Provided data =
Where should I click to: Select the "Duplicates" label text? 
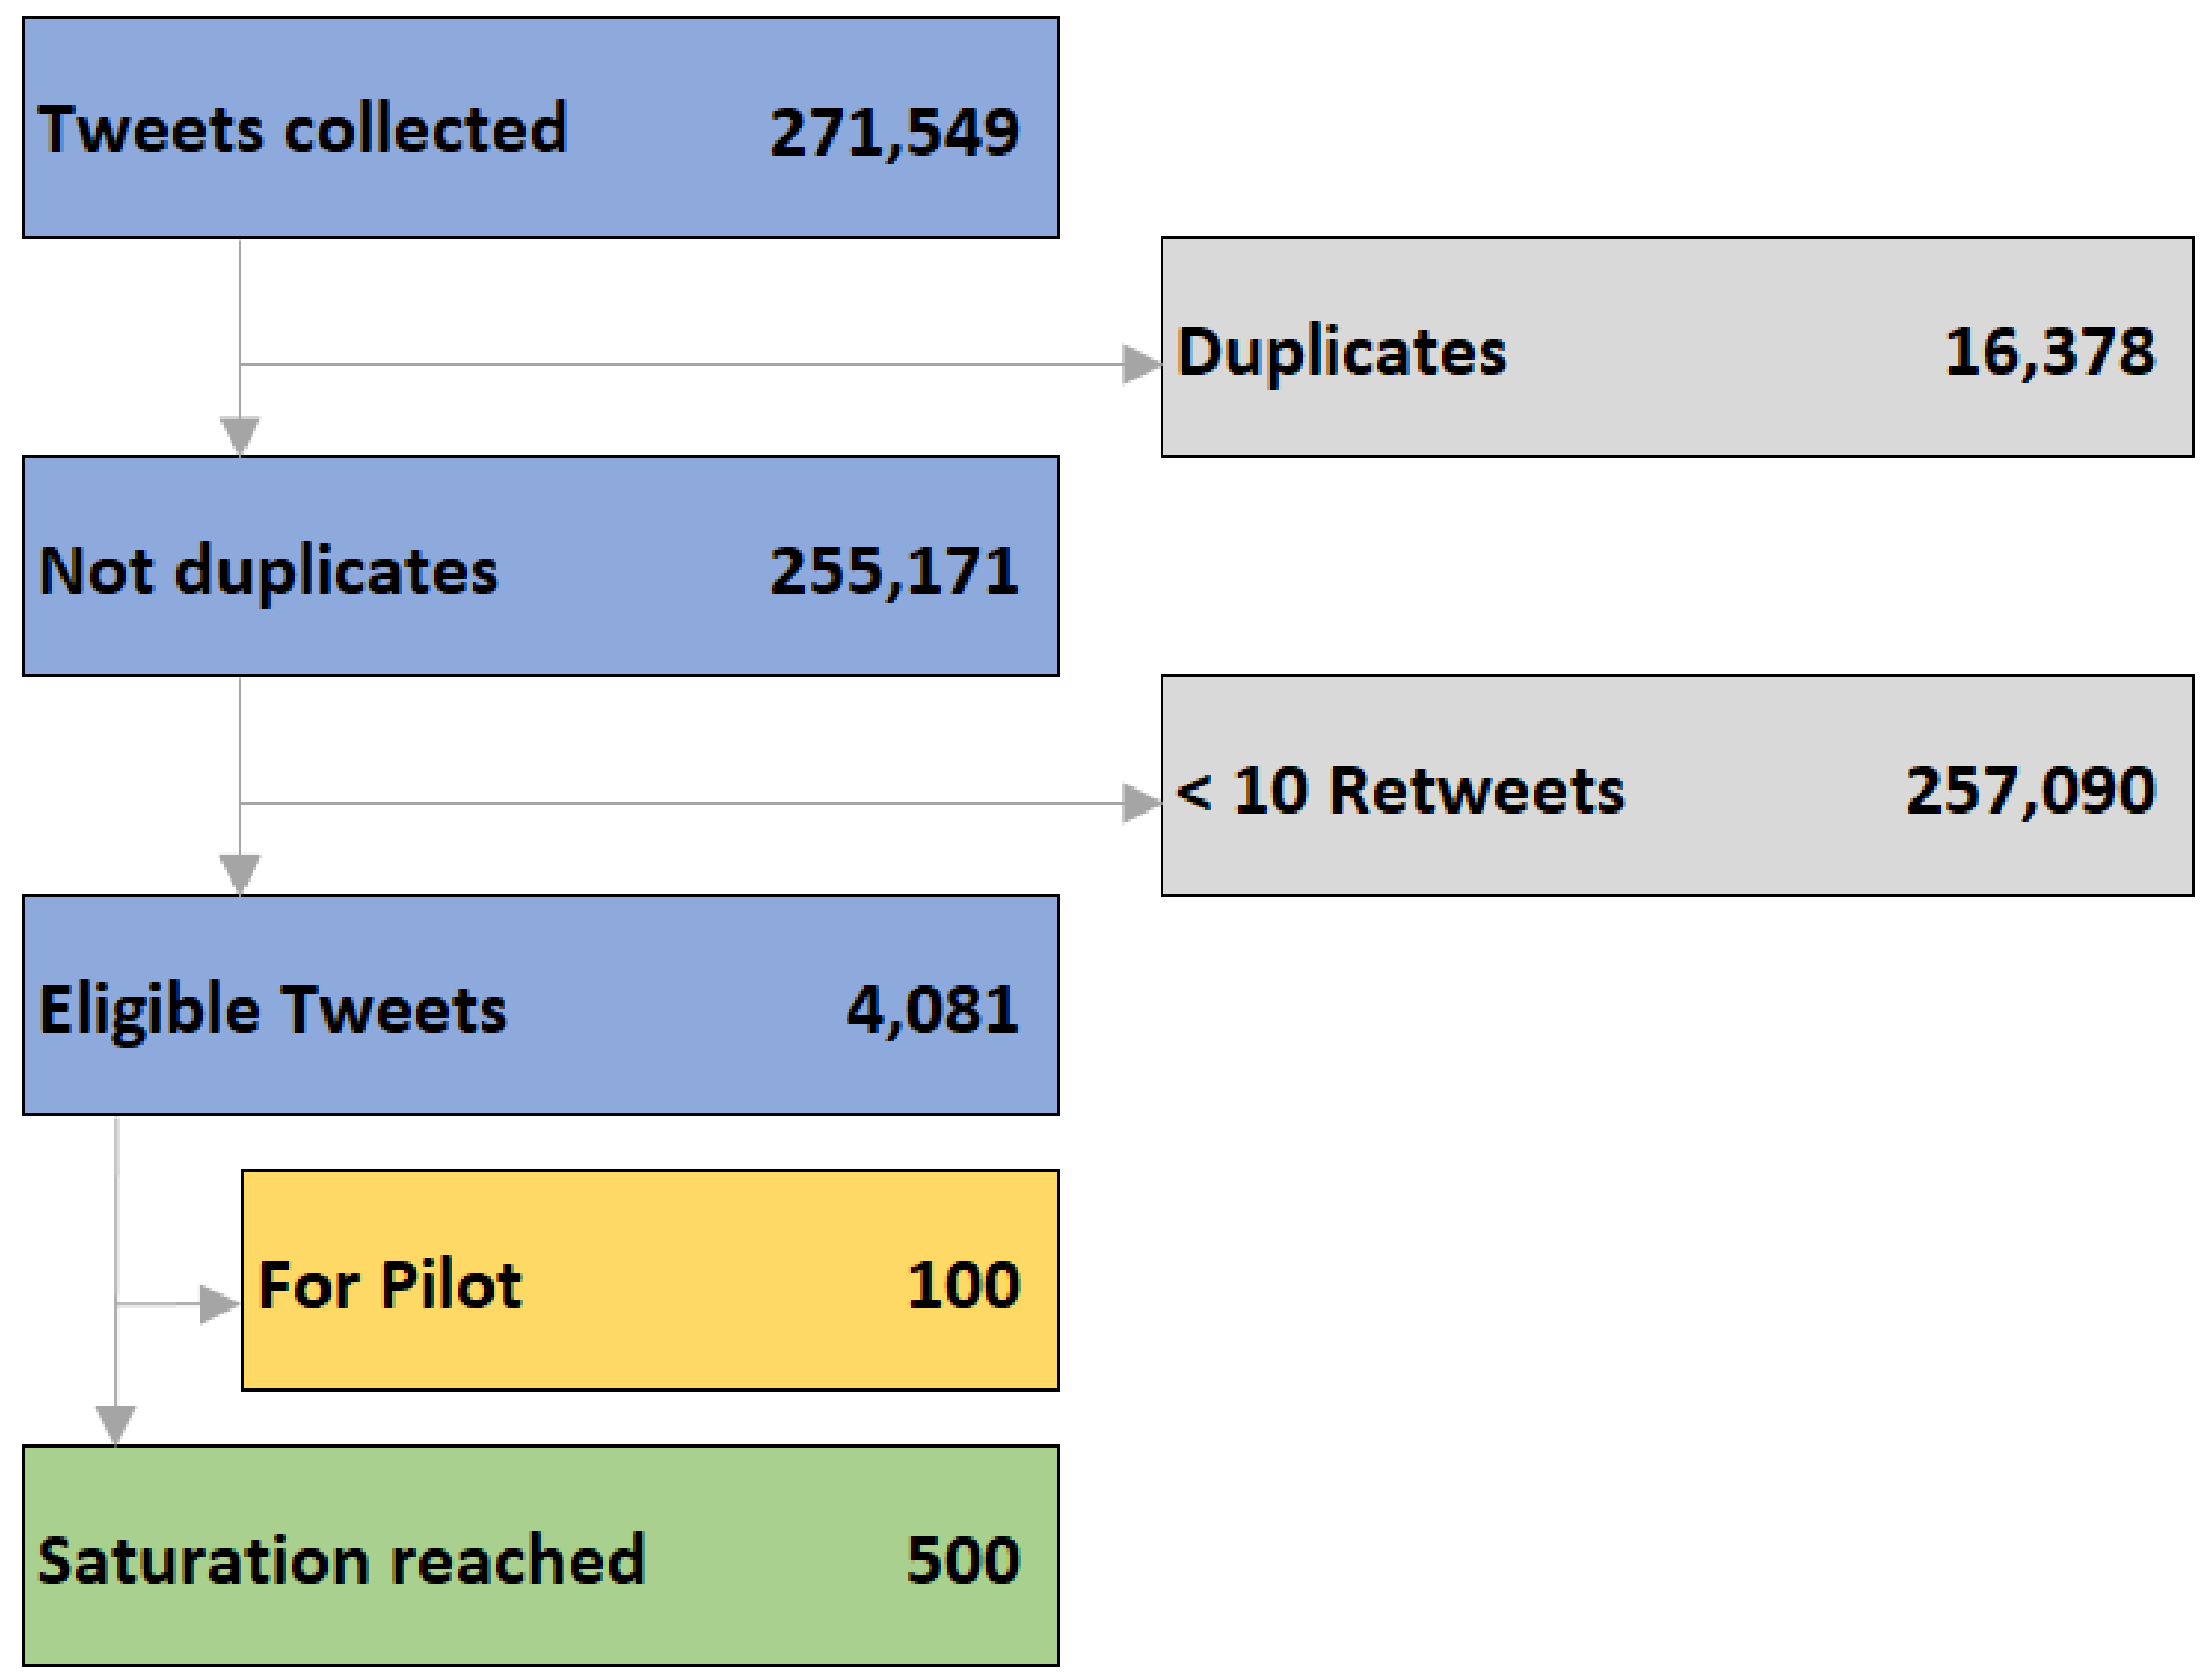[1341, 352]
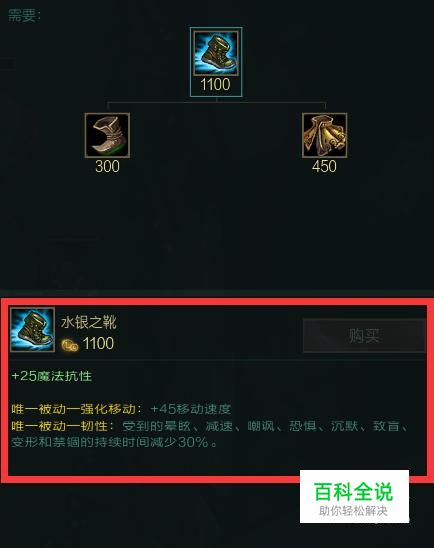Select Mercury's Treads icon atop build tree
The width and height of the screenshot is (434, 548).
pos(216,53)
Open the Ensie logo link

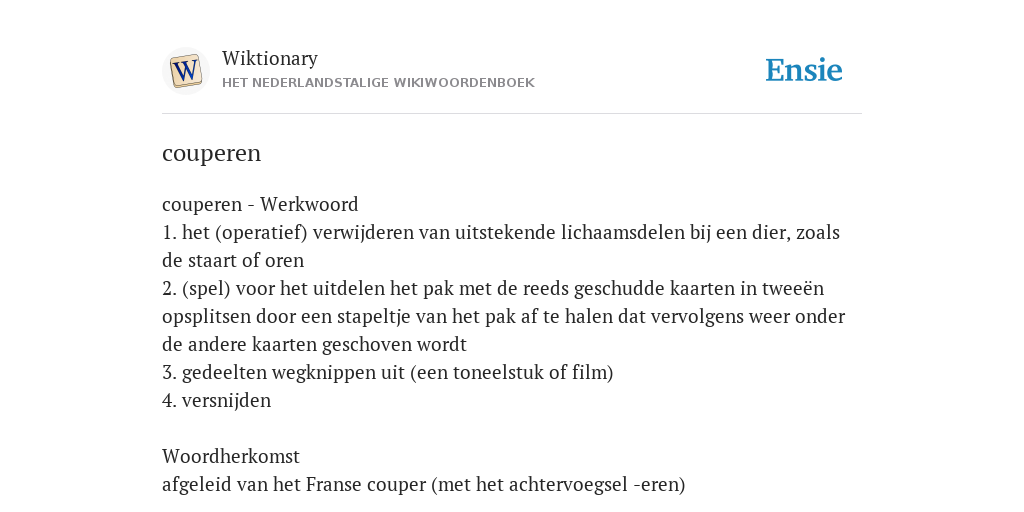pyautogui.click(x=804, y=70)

Exercise objective =
Leave out every picture and copy the rest of the records exactly.

Completed task =
Where should I click to: Select the "Duplicates" label text? 
[1341, 352]
Select Mercury's Treads icon atop build tree
The width and height of the screenshot is (434, 548).
pos(216,53)
Open the Ensie logo link

pyautogui.click(x=804, y=70)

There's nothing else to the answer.